I would like to respond on several points to the dull thud of UKIP’s vacuous triumphalism, which has been thumping the letters page in recent weeks.
“Project fear” belonged just as much to the Brexiteers: fear of immigrants, fear of the other and engineered existential doubt over sovereignty.
We do have democracy in this country; it is a representative democracy, neither plebiscitary nor ochlocratic. The leave vote totalled 36% of the electorate. That is not a majority.
I have friends and relatives who live and work in France, Germany and the Netherlands.
I have hard-working, dedicated, tax-paying colleagues from France and Poland.
Any threat to free movement of young professionals is a threat to a basic right.
Deindustrialisation in the North East has many contributing factors, including the policies of the Thatcher governments, rapid industrialisation across Asia and a move in the West towards a post-industrial age.

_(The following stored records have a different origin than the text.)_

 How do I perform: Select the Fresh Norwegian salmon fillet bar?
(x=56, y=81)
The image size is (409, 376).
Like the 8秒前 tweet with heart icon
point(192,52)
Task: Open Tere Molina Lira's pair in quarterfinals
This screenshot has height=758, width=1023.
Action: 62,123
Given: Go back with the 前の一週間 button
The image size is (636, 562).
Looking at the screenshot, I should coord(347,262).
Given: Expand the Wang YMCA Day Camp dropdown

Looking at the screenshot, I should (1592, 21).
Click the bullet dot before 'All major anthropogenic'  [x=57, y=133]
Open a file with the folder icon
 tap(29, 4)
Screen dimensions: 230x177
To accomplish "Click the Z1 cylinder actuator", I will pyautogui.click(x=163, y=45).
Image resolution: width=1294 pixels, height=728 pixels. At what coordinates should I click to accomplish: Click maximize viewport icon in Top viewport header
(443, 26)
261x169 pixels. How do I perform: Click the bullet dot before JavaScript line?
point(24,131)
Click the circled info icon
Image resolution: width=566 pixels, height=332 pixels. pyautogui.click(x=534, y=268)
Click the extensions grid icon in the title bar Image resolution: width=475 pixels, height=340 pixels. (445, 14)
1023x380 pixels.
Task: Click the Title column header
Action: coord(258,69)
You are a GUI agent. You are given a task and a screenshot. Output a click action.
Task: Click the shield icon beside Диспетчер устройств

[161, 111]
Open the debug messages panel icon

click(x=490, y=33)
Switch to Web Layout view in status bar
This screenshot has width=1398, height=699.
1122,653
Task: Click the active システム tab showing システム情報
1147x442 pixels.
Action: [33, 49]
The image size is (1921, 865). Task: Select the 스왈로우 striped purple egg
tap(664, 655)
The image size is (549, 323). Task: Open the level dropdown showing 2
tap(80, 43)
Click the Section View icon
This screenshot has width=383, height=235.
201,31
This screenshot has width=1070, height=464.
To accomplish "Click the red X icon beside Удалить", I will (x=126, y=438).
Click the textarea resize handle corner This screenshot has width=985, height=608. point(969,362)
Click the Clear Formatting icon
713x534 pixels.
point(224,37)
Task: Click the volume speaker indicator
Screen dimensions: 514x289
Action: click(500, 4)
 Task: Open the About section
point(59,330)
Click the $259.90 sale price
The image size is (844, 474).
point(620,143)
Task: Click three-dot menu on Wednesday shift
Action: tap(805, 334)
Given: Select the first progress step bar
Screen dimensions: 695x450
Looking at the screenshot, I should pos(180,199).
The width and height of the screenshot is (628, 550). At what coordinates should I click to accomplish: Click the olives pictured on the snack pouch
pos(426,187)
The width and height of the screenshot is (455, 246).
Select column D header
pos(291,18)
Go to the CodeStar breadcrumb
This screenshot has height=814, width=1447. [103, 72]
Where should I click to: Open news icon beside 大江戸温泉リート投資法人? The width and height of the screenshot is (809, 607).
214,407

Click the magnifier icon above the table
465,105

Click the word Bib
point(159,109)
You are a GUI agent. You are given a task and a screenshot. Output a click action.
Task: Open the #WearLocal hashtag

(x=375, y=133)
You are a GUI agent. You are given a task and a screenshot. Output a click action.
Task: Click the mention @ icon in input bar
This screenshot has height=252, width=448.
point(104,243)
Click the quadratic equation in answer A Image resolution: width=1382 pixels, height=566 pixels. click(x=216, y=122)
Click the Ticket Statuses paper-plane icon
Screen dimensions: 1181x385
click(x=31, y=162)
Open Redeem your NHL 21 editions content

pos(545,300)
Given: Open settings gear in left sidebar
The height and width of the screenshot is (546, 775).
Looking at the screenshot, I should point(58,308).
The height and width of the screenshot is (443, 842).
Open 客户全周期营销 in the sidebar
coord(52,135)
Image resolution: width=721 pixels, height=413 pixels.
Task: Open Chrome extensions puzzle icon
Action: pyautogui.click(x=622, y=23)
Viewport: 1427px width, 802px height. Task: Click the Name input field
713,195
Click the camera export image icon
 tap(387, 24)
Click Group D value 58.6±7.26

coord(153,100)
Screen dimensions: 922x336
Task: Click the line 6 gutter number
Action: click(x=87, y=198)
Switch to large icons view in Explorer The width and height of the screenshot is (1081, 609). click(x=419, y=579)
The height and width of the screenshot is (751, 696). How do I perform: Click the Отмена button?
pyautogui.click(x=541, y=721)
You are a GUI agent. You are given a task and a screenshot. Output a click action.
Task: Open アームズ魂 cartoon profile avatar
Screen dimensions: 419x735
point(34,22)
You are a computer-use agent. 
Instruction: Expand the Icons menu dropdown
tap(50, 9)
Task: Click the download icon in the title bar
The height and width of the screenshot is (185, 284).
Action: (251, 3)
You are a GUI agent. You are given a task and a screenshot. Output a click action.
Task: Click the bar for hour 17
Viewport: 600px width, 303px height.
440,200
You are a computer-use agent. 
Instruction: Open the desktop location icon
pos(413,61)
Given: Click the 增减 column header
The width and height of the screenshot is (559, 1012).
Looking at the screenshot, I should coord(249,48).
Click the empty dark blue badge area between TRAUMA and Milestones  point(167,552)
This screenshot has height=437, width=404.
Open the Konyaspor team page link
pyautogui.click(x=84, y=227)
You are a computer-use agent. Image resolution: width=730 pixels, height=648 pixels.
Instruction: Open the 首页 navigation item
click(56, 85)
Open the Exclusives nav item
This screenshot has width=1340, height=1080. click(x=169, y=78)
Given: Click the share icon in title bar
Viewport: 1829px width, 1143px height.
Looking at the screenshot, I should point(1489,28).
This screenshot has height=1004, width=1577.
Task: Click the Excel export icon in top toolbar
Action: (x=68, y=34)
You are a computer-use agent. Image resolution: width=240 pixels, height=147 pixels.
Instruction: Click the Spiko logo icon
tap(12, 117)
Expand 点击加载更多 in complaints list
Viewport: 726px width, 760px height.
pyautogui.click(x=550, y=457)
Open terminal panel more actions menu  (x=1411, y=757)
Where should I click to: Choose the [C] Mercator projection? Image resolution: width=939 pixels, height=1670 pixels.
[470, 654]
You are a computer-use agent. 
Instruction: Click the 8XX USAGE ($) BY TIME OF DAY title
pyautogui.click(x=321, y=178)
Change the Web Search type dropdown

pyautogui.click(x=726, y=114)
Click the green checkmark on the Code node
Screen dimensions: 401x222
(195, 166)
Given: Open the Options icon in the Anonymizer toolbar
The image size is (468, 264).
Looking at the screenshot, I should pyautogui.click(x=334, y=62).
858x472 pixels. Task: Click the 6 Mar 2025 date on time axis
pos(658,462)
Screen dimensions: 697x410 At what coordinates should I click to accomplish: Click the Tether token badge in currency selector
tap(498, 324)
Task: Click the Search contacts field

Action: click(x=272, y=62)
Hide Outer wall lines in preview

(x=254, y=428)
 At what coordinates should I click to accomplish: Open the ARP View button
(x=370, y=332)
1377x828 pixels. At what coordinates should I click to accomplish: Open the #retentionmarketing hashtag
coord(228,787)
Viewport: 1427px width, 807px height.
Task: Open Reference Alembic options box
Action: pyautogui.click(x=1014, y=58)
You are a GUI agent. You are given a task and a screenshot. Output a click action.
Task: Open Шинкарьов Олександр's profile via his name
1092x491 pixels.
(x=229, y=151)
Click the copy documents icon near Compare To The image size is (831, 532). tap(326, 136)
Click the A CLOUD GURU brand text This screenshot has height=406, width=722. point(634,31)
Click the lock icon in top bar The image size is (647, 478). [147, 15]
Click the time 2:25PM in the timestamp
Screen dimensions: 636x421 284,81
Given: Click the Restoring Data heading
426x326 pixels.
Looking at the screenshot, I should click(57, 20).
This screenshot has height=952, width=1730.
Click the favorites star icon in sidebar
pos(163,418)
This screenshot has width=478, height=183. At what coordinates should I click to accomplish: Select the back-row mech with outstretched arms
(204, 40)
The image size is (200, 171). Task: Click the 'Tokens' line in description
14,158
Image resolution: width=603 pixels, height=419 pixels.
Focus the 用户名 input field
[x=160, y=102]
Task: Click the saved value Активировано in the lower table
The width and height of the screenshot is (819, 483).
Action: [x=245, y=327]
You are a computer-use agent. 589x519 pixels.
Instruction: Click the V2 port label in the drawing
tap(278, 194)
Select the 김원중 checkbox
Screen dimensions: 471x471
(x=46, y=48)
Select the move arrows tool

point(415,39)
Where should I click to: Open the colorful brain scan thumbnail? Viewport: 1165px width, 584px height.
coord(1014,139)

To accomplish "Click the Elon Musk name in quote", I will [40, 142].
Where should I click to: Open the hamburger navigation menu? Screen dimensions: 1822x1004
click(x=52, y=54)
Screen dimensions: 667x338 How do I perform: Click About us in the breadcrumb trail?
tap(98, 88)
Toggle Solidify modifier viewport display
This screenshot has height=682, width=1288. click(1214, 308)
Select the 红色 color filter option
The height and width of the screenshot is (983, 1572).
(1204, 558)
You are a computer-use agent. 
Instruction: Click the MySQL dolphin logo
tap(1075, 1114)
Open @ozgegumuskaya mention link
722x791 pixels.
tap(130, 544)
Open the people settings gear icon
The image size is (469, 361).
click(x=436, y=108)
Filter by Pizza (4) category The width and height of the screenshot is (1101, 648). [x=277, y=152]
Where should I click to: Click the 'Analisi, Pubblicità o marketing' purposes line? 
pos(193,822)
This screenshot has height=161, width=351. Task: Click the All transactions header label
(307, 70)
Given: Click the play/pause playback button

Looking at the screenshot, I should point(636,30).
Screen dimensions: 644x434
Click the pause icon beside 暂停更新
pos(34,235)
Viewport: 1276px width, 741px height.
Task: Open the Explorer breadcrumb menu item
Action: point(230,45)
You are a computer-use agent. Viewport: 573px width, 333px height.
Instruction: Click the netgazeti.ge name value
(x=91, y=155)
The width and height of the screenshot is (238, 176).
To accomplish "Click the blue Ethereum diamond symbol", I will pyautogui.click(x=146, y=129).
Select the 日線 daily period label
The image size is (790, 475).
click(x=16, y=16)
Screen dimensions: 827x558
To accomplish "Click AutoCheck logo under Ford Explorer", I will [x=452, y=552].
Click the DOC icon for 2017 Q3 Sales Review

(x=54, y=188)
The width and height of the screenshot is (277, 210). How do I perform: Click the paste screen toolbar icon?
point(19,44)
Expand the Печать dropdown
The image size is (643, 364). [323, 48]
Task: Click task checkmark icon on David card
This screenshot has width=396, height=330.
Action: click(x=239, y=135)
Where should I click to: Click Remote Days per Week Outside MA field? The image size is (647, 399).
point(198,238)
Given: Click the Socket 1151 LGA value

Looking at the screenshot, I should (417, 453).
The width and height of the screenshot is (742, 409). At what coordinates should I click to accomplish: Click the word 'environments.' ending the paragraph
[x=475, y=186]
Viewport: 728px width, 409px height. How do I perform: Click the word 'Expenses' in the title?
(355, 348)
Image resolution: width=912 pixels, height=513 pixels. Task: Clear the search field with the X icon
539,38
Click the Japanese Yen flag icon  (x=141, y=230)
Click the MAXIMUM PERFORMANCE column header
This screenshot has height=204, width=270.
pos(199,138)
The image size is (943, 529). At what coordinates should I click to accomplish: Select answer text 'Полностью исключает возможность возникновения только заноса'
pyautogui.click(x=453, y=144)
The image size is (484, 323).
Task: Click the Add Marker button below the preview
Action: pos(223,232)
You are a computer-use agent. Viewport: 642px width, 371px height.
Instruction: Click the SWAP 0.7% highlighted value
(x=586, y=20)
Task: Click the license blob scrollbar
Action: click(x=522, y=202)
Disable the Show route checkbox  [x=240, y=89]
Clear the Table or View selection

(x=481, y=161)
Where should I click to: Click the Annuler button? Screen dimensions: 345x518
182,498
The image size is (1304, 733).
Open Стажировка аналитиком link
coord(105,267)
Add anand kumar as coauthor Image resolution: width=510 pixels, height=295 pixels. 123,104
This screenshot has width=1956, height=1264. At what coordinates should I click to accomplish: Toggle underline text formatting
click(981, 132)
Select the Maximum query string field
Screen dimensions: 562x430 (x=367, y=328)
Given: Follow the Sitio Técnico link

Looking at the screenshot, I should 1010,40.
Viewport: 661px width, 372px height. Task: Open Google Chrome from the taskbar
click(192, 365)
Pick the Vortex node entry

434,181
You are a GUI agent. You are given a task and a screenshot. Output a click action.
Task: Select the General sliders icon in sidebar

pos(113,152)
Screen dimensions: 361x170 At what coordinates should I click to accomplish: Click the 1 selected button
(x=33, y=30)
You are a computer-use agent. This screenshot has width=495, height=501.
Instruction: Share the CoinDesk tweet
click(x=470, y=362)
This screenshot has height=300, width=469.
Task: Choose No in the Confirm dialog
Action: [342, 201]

Populists like UKIP prefer to mythologise the past; splendid isolationism will not turn back the clock.
EU funding and the European Investment Bank have provided the North East with hundreds of millions of pounds-worth of investments and low-cost loans to businesses, industry, regeneration projects, university development and research.
That will now be lost, just as the country slides towards recession.
The EU is by no means perfect, but we have lost our influence and seat at the table for any future reform on the basis of a referendum fought and won largely, though not wholly, on a false premiss emanating from nationalism and xenophobia.
Populist rhetoric, the debasement of experts and the use of minority groups as scapegoats for the effects of a global economic crisis went unchecked in 1930s Germany.
We must not allow this insidious hegemony to permeate 21st century Britain.